Alibaba Group is a Chinese investment holding company, engaged in the provision of software, technology and other services on the online business-to-business marketplaces. The company, 40pc of which belongs to Yahoo!, enlisted the Duberstein Group last autumn.

The Washington lobbying company is headed by Kenneth Duberstein, who is the former chief of staff during the U.S. President Ronald Reagan administration, and also acts for BP America, Goldman Sachs and pharmeceuticals giant, Pfizer, according to the Telegraph.

The lobbying registration includes the law firm Wachtell, Lipton, Rosen & Katz, which specializes in the sphere of mergers and acquisitions, as an intermediary between Alibaba and the company’s lobbying team.

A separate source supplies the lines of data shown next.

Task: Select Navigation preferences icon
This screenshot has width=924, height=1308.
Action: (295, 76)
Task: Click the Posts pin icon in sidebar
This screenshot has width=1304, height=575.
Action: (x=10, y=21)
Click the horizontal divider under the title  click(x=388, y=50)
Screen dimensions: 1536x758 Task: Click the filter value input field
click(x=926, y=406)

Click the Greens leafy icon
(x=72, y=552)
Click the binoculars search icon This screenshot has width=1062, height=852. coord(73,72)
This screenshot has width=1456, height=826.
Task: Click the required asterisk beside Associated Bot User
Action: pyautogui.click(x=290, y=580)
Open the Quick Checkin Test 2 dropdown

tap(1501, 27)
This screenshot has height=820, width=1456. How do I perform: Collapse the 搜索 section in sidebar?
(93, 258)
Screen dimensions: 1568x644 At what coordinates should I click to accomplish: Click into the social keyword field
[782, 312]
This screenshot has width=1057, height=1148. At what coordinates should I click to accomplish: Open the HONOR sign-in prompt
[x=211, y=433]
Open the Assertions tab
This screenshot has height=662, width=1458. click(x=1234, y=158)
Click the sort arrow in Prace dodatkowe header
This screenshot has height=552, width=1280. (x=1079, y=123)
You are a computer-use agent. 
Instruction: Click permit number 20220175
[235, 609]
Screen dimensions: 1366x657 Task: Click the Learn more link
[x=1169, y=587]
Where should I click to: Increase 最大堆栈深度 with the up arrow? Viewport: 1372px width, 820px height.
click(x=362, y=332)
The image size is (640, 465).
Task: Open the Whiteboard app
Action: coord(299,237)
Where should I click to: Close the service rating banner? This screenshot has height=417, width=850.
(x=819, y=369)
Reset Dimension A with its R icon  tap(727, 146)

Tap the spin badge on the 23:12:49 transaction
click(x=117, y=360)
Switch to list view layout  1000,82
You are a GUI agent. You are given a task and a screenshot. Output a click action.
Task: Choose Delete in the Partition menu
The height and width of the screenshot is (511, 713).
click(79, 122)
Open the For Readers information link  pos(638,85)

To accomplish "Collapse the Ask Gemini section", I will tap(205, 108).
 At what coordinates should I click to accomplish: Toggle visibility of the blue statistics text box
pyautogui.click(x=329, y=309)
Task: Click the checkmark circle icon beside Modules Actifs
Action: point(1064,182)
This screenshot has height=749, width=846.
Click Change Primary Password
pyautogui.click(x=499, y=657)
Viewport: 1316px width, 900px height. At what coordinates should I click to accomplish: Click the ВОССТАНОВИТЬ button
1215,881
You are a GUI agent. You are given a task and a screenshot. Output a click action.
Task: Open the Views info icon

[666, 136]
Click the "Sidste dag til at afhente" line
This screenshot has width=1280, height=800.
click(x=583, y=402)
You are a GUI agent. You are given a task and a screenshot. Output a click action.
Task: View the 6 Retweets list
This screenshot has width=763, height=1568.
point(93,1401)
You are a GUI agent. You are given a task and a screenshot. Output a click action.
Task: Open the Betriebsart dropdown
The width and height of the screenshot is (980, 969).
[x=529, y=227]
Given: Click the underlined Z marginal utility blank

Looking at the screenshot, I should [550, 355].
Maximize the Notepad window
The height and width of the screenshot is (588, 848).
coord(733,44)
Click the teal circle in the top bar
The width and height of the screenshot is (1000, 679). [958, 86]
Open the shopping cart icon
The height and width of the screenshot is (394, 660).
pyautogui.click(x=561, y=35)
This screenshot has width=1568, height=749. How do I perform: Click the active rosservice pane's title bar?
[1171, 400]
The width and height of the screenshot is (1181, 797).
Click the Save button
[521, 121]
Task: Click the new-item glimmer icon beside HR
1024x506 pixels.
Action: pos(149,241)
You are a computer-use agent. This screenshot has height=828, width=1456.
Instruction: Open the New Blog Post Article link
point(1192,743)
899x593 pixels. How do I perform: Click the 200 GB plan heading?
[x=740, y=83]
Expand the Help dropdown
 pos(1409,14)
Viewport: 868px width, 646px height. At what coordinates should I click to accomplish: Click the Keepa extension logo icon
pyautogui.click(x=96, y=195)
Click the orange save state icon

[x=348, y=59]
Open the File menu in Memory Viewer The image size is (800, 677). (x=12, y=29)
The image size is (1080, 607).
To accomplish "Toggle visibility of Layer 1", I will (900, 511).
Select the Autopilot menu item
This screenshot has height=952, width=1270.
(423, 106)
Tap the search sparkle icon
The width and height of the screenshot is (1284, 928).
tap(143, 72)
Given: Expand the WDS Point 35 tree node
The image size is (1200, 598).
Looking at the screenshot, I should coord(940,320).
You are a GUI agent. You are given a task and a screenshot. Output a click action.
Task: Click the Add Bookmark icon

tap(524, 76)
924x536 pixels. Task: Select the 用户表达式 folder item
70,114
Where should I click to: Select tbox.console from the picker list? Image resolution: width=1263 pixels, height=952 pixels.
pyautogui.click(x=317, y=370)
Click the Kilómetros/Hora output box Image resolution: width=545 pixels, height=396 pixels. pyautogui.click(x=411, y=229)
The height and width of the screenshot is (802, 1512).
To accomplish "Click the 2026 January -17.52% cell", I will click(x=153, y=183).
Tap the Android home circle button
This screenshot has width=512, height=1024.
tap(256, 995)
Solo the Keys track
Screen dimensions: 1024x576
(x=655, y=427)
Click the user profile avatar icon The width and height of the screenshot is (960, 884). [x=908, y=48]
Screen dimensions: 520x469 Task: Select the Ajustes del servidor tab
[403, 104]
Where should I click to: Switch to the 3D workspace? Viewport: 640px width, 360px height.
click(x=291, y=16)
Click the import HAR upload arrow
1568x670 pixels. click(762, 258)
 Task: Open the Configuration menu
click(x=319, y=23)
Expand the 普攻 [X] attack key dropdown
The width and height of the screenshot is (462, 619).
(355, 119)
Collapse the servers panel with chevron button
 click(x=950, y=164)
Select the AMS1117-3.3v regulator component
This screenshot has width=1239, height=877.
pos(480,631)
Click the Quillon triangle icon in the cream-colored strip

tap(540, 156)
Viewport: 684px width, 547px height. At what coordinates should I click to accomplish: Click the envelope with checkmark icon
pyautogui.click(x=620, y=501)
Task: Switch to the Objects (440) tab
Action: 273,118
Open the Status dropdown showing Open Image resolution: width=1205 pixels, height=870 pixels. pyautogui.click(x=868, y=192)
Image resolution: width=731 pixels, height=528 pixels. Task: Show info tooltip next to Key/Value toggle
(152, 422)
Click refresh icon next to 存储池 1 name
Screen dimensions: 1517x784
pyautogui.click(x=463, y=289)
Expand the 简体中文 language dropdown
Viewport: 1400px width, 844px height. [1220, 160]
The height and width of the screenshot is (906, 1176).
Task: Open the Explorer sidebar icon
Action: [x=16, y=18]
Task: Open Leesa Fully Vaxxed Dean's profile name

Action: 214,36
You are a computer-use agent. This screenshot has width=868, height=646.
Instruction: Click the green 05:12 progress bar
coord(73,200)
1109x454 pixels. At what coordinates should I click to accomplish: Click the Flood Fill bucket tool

In September, Alibaba’s head, Jack Ma, revealed his desire to buy Yahoo and after that there have been recent reports linking the firm to such a move.

However, there were rumors that any deal can face political opposition in the US. The Duberstein Group signed a declaration about it being hired by the Alibaba Group with the US Senate on 23 December.

According to U.S. legislation, a lobbying firm is ‘to file a public disclosure within 45 days of crossing certain thresholds such as making contact with a public official’. The filing for Alibaba means it is effective as of December 1.

Messages left with the Duberstein Group and Wachtell were not immediately returned on Wednesday. As Reuters noticed, other Chinese companies, such as, for example, telecoms giant Huawei Technologies Co, have run into opposition when trying to buy U.S. assets over the years.

It is the first time when Alibaba has registered to lobby the US government. However, experts are sure that while national security was cited as a reason to block moves by Huawei, it may not be the same for Alibaba.

They added that finally it is the users’ call whether or not to subscribe to a website’s services and keep on using it.

“The national security concern is sometimes just an excuse for commercial concerns for any country, but certainly for the United States,” said Mark Natkin, managing director of Beijing-based consultancy Marbridge Consulting. “I don’t think there should be a big concern (for Alibaba buying Yahoo). Users may share or keep as much data as they like.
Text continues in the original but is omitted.